El Consejo Nacional Electoral determinó que no puede dejar sin efectos la elección por la vía de la revocatoria directa ni mediante el artículo 7 del Decreto 306 de 1992. Cualquier demanda contra la elección deberá tramitarse ante la jurisdicción de lo contencioso administrativo.


El Consejo Nacional Electoral, mediante la Resolución Sala Plena No. 3762 del 18 de agosto de 2026, rechazó por improcedentes las solicitudes que pretendían revocar la elección de Micher Pérez Fuentes como alcalde de Fonseca, La Guajira, realizada en las elecciones atípicas del pasado 3 de mayo.

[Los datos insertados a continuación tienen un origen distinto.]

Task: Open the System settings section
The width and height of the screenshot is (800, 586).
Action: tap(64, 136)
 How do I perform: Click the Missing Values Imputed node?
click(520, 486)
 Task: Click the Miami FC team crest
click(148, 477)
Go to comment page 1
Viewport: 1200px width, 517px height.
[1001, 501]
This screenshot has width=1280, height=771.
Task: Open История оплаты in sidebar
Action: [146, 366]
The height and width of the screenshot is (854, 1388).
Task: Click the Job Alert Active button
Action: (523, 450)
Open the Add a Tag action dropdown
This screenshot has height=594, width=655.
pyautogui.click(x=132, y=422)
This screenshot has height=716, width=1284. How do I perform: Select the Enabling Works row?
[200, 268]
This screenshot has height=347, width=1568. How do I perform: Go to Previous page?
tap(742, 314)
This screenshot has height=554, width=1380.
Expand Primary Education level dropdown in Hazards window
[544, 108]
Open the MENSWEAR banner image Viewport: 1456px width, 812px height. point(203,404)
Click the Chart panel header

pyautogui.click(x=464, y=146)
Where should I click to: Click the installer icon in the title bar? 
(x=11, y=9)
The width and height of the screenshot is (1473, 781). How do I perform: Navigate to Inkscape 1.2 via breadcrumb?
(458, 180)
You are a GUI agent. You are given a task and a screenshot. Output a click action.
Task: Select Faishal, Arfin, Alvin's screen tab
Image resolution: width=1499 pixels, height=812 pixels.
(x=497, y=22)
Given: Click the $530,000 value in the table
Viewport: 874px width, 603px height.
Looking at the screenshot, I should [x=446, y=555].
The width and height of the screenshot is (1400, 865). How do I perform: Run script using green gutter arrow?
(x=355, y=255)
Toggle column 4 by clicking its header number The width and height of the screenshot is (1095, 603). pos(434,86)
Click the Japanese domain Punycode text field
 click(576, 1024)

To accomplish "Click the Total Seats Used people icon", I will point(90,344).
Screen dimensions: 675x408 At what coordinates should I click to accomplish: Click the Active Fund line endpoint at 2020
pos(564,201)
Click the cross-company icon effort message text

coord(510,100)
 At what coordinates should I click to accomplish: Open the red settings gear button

La decisión pone un nuevo capítulo a la controversia jurídica que ha rodeado el proceso electoral de Fonseca, iniciado después de que la Sección Quinta del Consejo de Estado declarara, el 22 de enero de 2026, la nulidad de la elección del anterior mandatario y ordenara la realización de nuevos comicios.
El caso de Micher Pérez estuvo marcado por una decisión previa del propio CNE. El 25 de abril, mediante la Resolución 2094, la autoridad electoral había revocado su inscripción como candidato para las elecciones atípicas. Sin embargo, el Tribunal Administrativo de La Guajira suspendió provisionalmente los efectos de esa decisión mediante una medida cautelar adoptada durante el trámite de una acción de tutela.
Como consecuencia de las decisiones judiciales vigentes durante el proceso electoral, el CNE terminó reconociendo los resultados de los comicios. Al revisar los formularios E-14, E-24 y E-26, estableció que Micher Pérez Fuentes había obtenido la mayor votación válida y, el 14 de mayo, reconoció la eficacia de ese resultado.
Un día después, el Tribunal Administrativo de La Guajira amparó transitoriamente los derechos fundamentales al debido proceso y a la participación democrática de Pérez, al considerar que el CNE había aplicado indebidamente la jurisprudencia relacionada con los efectos de la nulidad electoral al momento de revocar su inscripción. Sin embargo, el 3 de julio, el Consejo de Estado revocó esa decisión de tutela.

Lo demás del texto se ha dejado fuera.